EXERCISE AIM: Among the lines below, how many have the word "dropdown"? The reply is that number alone.

%%

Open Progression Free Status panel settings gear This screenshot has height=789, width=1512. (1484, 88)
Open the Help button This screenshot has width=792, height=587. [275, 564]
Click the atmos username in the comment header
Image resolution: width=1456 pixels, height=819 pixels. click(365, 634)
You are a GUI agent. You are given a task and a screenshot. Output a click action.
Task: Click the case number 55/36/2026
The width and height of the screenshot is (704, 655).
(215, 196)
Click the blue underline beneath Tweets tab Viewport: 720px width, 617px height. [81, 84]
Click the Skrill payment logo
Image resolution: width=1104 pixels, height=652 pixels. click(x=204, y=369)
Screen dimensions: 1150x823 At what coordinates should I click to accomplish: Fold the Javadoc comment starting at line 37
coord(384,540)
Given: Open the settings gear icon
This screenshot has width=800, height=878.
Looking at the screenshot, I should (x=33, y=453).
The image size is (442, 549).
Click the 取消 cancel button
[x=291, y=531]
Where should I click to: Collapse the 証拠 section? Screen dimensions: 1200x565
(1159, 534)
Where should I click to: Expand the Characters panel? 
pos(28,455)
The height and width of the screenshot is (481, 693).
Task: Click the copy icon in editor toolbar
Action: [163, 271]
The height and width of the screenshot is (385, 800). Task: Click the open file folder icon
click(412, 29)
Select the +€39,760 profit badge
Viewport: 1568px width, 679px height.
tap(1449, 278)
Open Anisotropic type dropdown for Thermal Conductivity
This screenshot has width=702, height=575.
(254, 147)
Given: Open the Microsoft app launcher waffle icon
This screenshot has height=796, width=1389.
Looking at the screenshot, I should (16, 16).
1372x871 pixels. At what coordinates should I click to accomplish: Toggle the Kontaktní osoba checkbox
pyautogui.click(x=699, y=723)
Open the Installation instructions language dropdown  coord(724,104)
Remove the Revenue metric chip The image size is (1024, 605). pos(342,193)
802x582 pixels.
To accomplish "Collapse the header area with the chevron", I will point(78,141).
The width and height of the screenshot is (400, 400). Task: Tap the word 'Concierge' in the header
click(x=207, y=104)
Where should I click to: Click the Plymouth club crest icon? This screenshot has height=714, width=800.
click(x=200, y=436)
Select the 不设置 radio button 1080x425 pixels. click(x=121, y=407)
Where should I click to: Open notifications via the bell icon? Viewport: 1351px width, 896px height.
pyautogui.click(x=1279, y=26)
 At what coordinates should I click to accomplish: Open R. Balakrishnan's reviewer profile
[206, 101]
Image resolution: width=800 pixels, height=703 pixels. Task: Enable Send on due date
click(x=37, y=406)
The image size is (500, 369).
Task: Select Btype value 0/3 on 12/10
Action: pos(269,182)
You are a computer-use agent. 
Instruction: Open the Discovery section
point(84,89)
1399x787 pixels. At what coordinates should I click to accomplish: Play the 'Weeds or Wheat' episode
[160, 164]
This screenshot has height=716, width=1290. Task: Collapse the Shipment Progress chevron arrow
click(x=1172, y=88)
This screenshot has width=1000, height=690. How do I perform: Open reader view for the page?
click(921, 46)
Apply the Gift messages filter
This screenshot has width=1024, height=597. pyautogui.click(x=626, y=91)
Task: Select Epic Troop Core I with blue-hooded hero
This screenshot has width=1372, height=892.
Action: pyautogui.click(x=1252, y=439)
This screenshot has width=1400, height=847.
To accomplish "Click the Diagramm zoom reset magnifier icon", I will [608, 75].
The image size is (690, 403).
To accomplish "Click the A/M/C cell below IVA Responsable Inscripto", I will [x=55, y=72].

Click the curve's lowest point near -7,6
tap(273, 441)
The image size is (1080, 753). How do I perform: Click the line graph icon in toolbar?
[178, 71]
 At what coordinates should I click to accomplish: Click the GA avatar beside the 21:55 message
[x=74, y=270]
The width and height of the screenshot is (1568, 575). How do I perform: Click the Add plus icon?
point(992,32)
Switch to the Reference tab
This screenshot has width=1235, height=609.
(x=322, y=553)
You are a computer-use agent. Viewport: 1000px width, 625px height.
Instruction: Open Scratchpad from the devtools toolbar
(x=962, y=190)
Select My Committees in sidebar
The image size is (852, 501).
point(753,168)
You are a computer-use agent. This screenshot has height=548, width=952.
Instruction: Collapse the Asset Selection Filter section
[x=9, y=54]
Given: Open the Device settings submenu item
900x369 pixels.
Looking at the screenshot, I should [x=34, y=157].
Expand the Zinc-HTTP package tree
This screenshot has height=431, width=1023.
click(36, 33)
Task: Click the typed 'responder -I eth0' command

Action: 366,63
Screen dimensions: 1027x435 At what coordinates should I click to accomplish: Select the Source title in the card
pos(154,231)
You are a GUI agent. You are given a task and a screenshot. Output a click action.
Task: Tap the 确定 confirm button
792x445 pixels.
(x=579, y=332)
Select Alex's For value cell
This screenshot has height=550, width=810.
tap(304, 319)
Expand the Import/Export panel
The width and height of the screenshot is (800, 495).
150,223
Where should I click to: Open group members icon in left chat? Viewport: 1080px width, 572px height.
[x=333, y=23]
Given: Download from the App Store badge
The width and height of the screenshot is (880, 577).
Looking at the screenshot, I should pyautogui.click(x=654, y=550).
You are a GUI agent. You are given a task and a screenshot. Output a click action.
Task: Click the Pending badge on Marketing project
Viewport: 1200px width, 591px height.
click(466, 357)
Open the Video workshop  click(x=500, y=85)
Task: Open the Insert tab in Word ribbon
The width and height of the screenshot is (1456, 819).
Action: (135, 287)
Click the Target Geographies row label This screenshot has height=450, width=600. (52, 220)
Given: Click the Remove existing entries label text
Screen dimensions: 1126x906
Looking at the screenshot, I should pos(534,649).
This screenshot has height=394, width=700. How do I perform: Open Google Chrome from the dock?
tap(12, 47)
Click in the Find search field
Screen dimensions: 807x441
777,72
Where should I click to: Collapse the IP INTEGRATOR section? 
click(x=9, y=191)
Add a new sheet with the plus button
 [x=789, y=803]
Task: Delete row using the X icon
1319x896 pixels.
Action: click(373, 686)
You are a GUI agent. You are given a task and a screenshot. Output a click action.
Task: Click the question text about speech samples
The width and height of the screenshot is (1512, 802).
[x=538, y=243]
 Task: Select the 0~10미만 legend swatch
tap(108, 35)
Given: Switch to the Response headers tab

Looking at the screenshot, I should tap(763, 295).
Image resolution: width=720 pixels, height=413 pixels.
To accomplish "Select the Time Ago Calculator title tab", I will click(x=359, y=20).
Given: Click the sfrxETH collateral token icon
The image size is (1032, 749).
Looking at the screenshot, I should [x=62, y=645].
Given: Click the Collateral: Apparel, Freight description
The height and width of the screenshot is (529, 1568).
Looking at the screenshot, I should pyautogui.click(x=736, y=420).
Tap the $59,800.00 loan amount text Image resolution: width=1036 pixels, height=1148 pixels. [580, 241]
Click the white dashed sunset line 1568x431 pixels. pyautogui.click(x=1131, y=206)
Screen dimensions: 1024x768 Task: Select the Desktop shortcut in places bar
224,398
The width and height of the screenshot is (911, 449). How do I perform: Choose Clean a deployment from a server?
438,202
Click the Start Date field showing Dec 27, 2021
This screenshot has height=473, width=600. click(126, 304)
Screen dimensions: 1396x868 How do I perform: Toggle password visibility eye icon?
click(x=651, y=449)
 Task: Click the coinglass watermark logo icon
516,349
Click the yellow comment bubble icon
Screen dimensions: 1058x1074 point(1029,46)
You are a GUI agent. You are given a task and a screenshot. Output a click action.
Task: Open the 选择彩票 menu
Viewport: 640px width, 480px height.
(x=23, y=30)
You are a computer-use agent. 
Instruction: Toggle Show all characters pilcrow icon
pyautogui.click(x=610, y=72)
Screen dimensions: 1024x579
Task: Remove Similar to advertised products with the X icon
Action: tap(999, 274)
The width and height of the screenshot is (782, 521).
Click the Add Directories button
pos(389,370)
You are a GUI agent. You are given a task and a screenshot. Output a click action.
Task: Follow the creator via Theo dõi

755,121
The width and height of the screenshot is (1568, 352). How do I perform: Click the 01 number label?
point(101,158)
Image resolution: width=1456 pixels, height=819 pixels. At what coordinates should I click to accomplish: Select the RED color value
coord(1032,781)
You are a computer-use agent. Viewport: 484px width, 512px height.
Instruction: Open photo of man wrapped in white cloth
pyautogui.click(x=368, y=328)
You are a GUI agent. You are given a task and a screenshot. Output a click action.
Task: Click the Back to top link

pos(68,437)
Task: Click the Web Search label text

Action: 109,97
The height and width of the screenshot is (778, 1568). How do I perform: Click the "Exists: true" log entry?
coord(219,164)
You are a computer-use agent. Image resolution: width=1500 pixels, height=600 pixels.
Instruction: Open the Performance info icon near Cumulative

%%

EXPECTED ANSWER: 2